- _TASK MATERIAL_:
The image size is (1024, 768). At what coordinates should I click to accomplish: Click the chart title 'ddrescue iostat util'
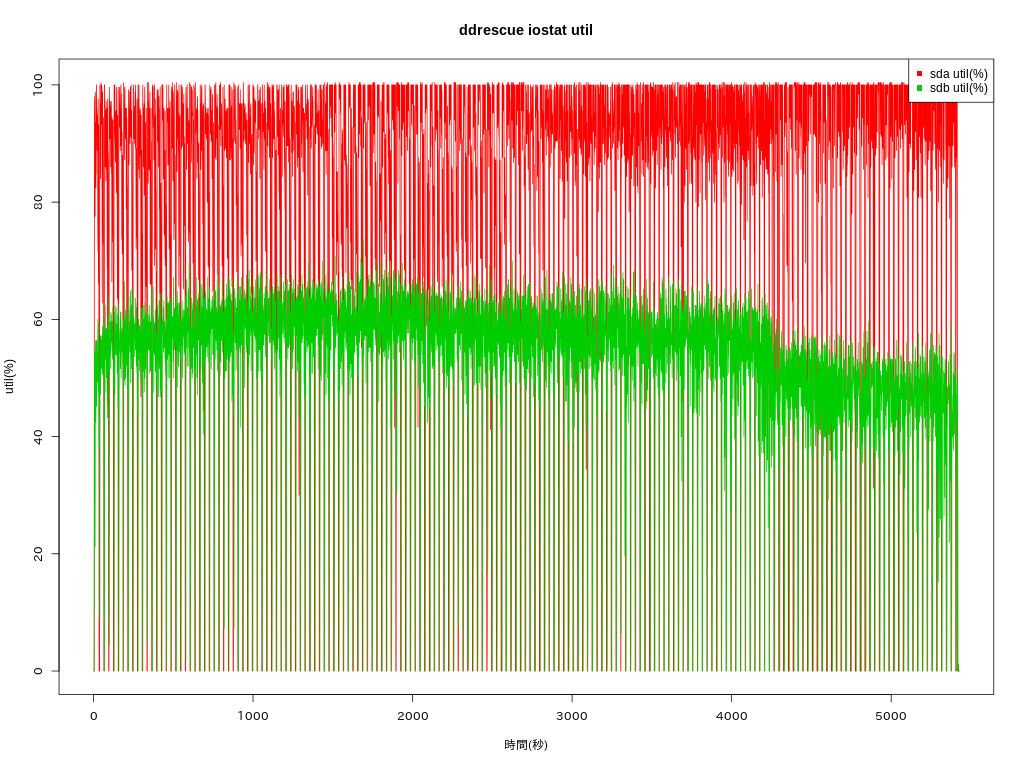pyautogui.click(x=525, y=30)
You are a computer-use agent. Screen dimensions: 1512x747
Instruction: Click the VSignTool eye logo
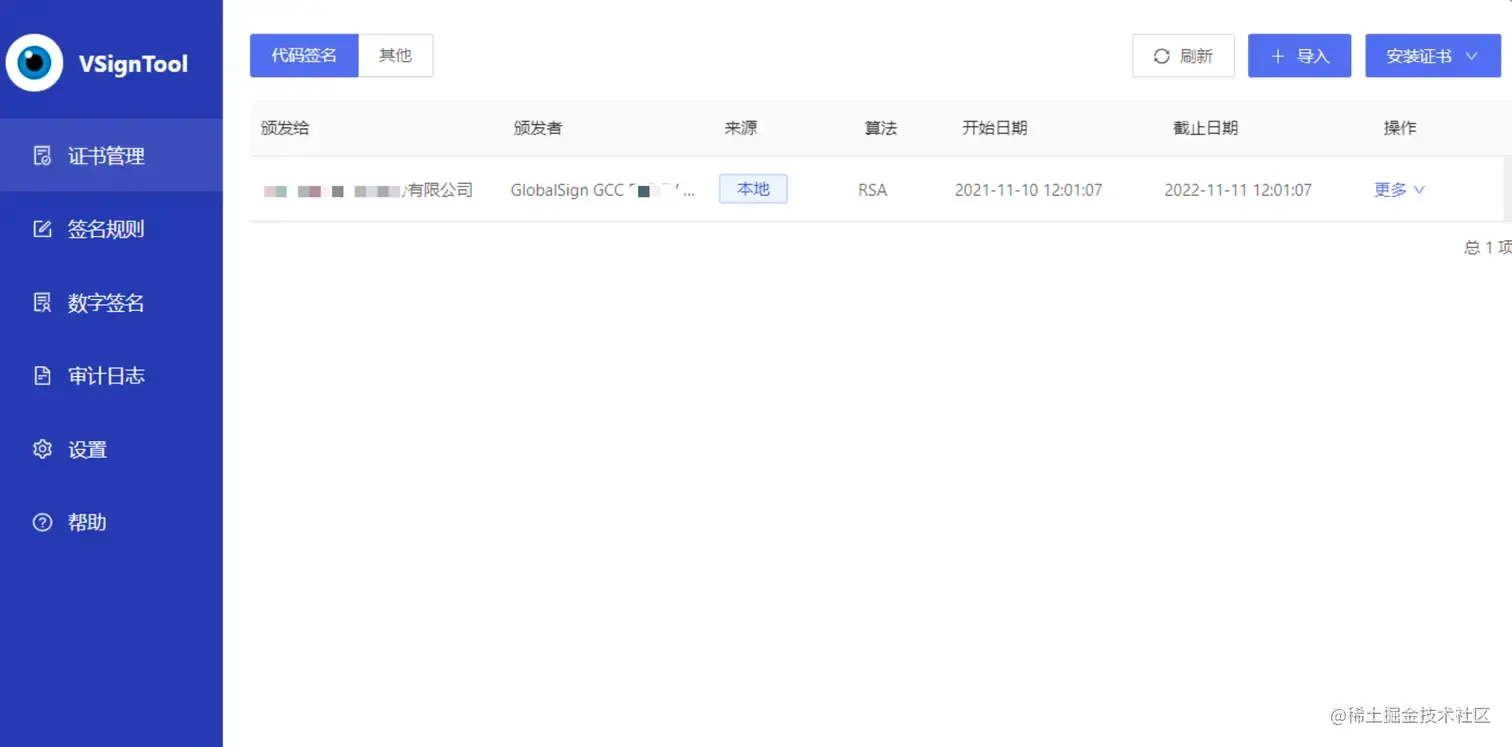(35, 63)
---
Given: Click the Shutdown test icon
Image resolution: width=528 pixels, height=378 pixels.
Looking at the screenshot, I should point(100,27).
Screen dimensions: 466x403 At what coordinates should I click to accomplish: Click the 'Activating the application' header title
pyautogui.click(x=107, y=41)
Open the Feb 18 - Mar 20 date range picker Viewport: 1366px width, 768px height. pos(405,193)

- _TASK BRIEF_:
Above are the records. Print exactly, and only, the lines from the line with "Screen dimensions: 466x403" to the line with "Open the Feb", both inclusive.

- _WRITTEN SOLUTION_:
Screen dimensions: 466x403 At what coordinates should I click to accomplish: Click the 'Activating the application' header title
pyautogui.click(x=107, y=41)
Open the Feb 18 - Mar 20 date range picker Viewport: 1366px width, 768px height. pos(405,193)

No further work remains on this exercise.